Record extracts —
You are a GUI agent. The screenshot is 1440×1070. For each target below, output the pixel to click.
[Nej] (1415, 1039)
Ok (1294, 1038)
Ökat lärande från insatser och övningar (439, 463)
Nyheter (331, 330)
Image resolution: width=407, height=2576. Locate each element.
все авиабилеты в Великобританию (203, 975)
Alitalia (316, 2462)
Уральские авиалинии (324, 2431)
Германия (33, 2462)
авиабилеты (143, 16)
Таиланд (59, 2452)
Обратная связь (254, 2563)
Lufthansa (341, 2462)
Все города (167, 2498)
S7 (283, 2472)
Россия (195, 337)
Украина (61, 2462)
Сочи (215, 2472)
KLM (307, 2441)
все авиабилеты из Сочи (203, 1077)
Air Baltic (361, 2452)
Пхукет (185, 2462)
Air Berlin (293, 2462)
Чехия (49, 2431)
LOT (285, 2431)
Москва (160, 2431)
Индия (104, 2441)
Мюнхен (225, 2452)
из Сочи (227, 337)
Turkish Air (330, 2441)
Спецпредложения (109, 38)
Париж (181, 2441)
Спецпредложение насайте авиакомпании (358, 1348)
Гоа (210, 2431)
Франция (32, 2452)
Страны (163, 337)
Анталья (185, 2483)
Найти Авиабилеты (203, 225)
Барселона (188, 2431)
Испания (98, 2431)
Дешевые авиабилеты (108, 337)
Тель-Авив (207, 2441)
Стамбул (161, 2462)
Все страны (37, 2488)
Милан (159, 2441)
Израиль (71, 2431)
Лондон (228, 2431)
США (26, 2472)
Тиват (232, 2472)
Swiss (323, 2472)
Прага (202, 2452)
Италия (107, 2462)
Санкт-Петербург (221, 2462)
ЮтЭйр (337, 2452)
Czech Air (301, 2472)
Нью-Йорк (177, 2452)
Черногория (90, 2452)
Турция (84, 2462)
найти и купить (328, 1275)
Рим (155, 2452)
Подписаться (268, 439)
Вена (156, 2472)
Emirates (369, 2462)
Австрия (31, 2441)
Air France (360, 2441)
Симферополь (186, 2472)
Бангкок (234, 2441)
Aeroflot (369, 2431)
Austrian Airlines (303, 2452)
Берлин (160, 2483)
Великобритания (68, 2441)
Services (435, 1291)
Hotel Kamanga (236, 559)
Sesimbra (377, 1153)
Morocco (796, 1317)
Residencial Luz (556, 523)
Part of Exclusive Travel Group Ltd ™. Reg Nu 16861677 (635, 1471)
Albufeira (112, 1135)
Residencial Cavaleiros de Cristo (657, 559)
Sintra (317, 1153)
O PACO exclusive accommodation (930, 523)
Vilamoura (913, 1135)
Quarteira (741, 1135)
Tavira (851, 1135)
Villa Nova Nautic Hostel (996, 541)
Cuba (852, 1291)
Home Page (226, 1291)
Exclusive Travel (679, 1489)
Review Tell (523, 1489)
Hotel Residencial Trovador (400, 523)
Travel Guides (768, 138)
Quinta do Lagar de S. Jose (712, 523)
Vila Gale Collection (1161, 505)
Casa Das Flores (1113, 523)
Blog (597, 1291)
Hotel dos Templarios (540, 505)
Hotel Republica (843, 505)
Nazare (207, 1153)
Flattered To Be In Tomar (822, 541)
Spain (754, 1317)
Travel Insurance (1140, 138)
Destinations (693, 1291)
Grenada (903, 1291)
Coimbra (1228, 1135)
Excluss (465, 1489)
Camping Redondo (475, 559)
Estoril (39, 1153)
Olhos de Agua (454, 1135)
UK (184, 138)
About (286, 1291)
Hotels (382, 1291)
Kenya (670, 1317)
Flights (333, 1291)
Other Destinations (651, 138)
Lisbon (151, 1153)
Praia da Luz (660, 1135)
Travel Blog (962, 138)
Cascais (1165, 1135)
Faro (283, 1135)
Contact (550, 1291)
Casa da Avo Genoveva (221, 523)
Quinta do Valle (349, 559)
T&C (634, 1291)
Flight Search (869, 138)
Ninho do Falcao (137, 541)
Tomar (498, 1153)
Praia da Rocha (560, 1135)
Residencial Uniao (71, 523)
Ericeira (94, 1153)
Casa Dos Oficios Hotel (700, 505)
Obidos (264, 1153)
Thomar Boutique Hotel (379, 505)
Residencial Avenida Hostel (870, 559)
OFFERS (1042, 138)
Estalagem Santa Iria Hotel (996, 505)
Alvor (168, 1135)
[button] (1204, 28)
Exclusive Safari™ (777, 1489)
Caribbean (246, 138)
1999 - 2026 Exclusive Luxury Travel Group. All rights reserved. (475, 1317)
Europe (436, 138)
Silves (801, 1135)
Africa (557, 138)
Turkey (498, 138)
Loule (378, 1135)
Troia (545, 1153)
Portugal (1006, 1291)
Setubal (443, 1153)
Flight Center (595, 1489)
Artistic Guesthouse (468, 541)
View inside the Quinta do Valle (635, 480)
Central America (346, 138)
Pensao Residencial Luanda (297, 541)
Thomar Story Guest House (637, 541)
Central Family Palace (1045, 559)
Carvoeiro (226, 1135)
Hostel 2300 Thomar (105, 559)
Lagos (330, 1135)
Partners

Problem details — Duplicate the records above line for line, without changing anything.

Solution to the problem —
You are a GUI agent. The screenshot is 1440×1070. For each target below, output the pixel to click.
[Nej] (1415, 1039)
Ok (1294, 1038)
Ökat lärande från insatser och övningar (439, 463)
Nyheter (331, 330)
Image resolution: width=407, height=2576. Locate each element.
все авиабилеты в Великобританию (203, 975)
Alitalia (316, 2462)
Уральские авиалинии (324, 2431)
Германия (33, 2462)
авиабилеты (143, 16)
Таиланд (59, 2452)
Обратная связь (254, 2563)
Lufthansa (341, 2462)
Все города (167, 2498)
S7 (283, 2472)
Россия (195, 337)
Украина (61, 2462)
Сочи (215, 2472)
KLM (307, 2441)
все авиабилеты из Сочи (203, 1077)
Air Baltic (361, 2452)
Пхукет (185, 2462)
Air Berlin (293, 2462)
Чехия (49, 2431)
LOT (285, 2431)
Москва (160, 2431)
Индия (104, 2441)
Мюнхен (225, 2452)
из Сочи (227, 337)
Turkish Air (330, 2441)
Спецпредложения (109, 38)
Париж (181, 2441)
Спецпредложение насайте авиакомпании (358, 1348)
Гоа (210, 2431)
Франция (32, 2452)
Страны (163, 337)
Анталья (185, 2483)
Найти Авиабилеты (203, 225)
Барселона (188, 2431)
Испания (98, 2431)
Дешевые авиабилеты (108, 337)
Тель-Авив (207, 2441)
Стамбул (161, 2462)
Все страны (37, 2488)
Милан (159, 2441)
Израиль (71, 2431)
Лондон (228, 2431)
США (26, 2472)
Тиват (232, 2472)
Swiss (323, 2472)
Прага (202, 2452)
Италия (107, 2462)
Санкт-Петербург (221, 2462)
ЮтЭйр (337, 2452)
Czech Air (301, 2472)
Нью-Йорк (177, 2452)
Черногория (90, 2452)
Турция (84, 2462)
найти и купить (328, 1275)
Рим (155, 2452)
Подписаться (268, 439)
Вена (156, 2472)
Emirates (369, 2462)
Австрия (31, 2441)
Air France (360, 2441)
Симферополь (186, 2472)
Бангкок (234, 2441)
Aeroflot (369, 2431)
Austrian Airlines (303, 2452)
Берлин (160, 2483)
Великобритания (68, 2441)
Services (435, 1291)
Hotel Kamanga (236, 559)
Sesimbra (377, 1153)
Morocco (796, 1317)
Residencial Luz (556, 523)
Part of Exclusive Travel Group Ltd ™. Reg Nu 16861677 (635, 1471)
Albufeira (112, 1135)
Residencial Cavaleiros de Cristo (657, 559)
Sintra (317, 1153)
O PACO exclusive accommodation (930, 523)
Vilamoura (913, 1135)
Quarteira (741, 1135)
Tavira (851, 1135)
Villa Nova Nautic Hostel (996, 541)
Cuba (852, 1291)
Home Page (226, 1291)
Exclusive Travel (679, 1489)
Review Tell (523, 1489)
Hotel Residencial Trovador (400, 523)
Travel Guides (768, 138)
Quinta do Lagar de S. Jose (712, 523)
Vila Gale Collection (1161, 505)
Casa Das Flores (1113, 523)
Blog (597, 1291)
Hotel dos Templarios (540, 505)
Hotel Republica (843, 505)
Nazare (207, 1153)
Flattered To Be In Tomar (822, 541)
Spain (754, 1317)
Travel Insurance (1140, 138)
Destinations (693, 1291)
Grenada (903, 1291)
Coimbra (1228, 1135)
Excluss (465, 1489)
Camping Redondo (475, 559)
Estoril (39, 1153)
Olhos de Agua (454, 1135)
UK (184, 138)
About (286, 1291)
Hotels (382, 1291)
Kenya (670, 1317)
Flights (333, 1291)
Other Destinations (651, 138)
Lisbon (151, 1153)
Praia da Luz (660, 1135)
Travel Blog (962, 138)
Cascais (1165, 1135)
Faro (283, 1135)
Contact (550, 1291)
Casa da Avo Genoveva (221, 523)
Quinta do Valle (349, 559)
T&C (634, 1291)
Flight Search (869, 138)
Ninho do Falcao (137, 541)
Tomar (498, 1153)
Praia da Rocha (560, 1135)
Residencial Uniao (71, 523)
Ericeira (94, 1153)
Casa Dos Oficios Hotel (700, 505)
Obidos (264, 1153)
Thomar Boutique Hotel (379, 505)
Residencial Avenida Hostel (870, 559)
OFFERS (1042, 138)
Estalagem Santa Iria Hotel (996, 505)
Alvor (168, 1135)
[button] (1204, 28)
Exclusive Safari™ (777, 1489)
Caribbean (246, 138)
1999 - 2026 Exclusive Luxury Travel Group. All rights reserved. (475, 1317)
Europe (436, 138)
Silves (801, 1135)
Africa (557, 138)
Turkey (498, 138)
Loule (378, 1135)
Troia (545, 1153)
Portugal (1006, 1291)
Setubal (443, 1153)
Flight Center (595, 1489)
Artistic Guesthouse (468, 541)
View inside the Quinta do Valle (635, 480)
Central America (346, 138)
Pensao Residencial Luanda (297, 541)
Thomar Story Guest House (637, 541)
Central Family Palace (1045, 559)
Carvoeiro (226, 1135)
Hostel 2300 Thomar (105, 559)
Lagos (330, 1135)
Partners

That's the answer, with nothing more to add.